The ABC has apologised for providing an incomplete picture in a radio report about an Alice Springs community forum held to address alcohol-fuelled violence in the community.
Matt Paterson, the mayor of Alice Springs, demanded on Thursday that ABC chair Ita Buttrose retract stories that appeared on the national broadcaster’s platforms that claimed a community forum at the Alice Springs Convention Centre expressed elements of “white supremacy”.
The forum, which took place on Monday, was attended by thousands of residents who were concerned about drunken violence and property crime in the area.
Alice Springs Mayor Matt Paterson demanded an apology.Credit:Kate Geraghty
Paterson demanded an apology to the Alice Springs community and told The Australian that the ABC reports had misrepresented what took place.
Federal Opposition Leader Peter Dutton backed his concerns and said the ABC stories were “doing a disservice to everybody in that local community”.
Breakfast radio host Ben Fordham, of Sydney’s 2GB, also took aim at the ABC’s coverage, arguing it had cherry-picked from people outside the meeting who “did not represent the real mood in the room”. 2GB is owned by Nine, the owner of this masthead.
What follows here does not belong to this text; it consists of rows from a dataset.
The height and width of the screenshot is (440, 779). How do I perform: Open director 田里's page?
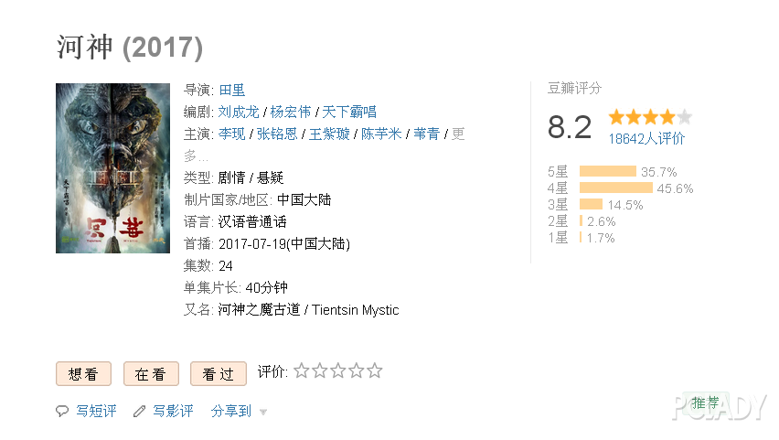tap(232, 90)
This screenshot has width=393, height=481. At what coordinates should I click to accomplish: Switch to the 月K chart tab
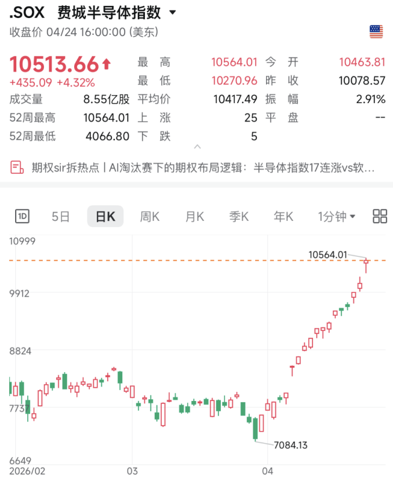click(x=194, y=217)
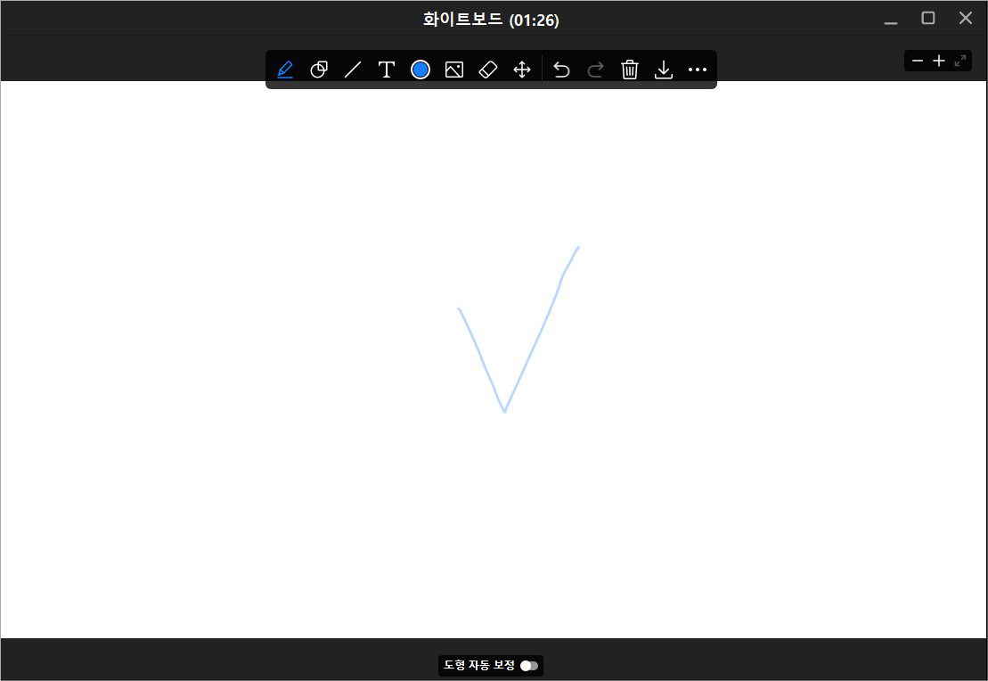The image size is (988, 681).
Task: Expand the canvas to fullscreen
Action: click(x=960, y=61)
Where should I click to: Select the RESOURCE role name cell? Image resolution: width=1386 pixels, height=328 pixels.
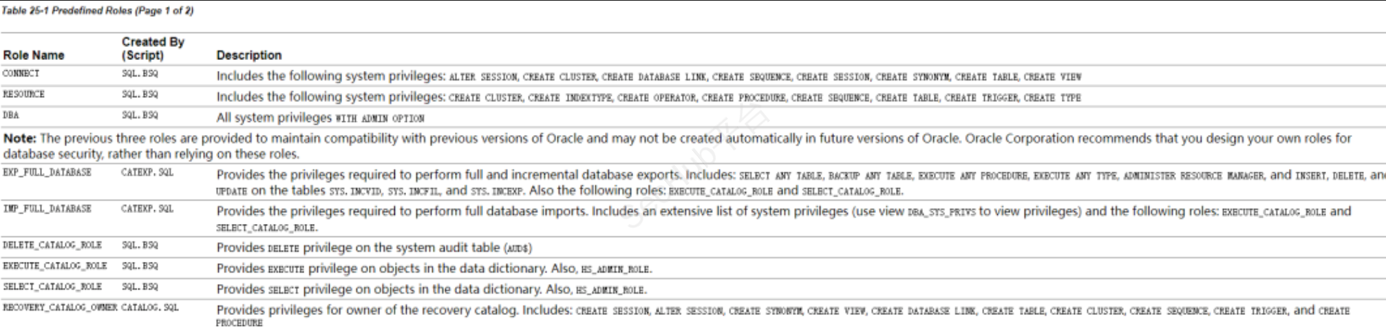(24, 94)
In a statement on the ABC’s website, the national broadcaster said one report on its radio current affair program AM did not adequately provide listeners with the context of the meeting or a variety of perspectives expressed at it. The ABC said that while the meeting was “accurately reported” and newsworthy, the report had fallen short of some standards.
Prime Minister Anthony Albanese talks to the media in Alice Springs on January 24. Credit:Kate Geraghty
“ABC News apologises to audiences for providing an incomplete picture of the event in this instance,” the ABC said. “Over the course of the day, the coverage included information and perspectives that provided a balanced understanding of the event, including additional comments from the meeting and further context regarding allegations of racism. ABC News stands by its journalists covering this story.”
The report will remain online with an editor’s note and links to coverage that can provide more context. The editor’s note said the report should have included more perspectives from the meeting. “ABC News management takes responsibility,” the note said. The ABC’s news division is led by Justin Stevens, who was appointed last March.
The apology contrasted a previous statement from the ABC posted on Wednesday which did not apologise for the coverage but said one report included “interviews with attendees as they left the meeting. Their comments were accurately quoted.”
Prime Minister Anthony Albanese has pledged to respond as soon as possible to the alcohol-fuelled social emergency in Alice Springs. He visited the town on January 24 amid a growing crime crisis and appointed a Central Australian regional controller, Dorrelle Anderson, to report to the federal and territory governments about the best options for addressing the situation and on whether alcohol bans with opt-out provisions should be reinstated.
Anderson handed the territory and federal governments a report on Thursday which examined whether to permanently enforce alcohol bans that were temporarily imposed. The findings of the report are not yet public.
Albanese said the report would be released by the NT government after cabinet consideration.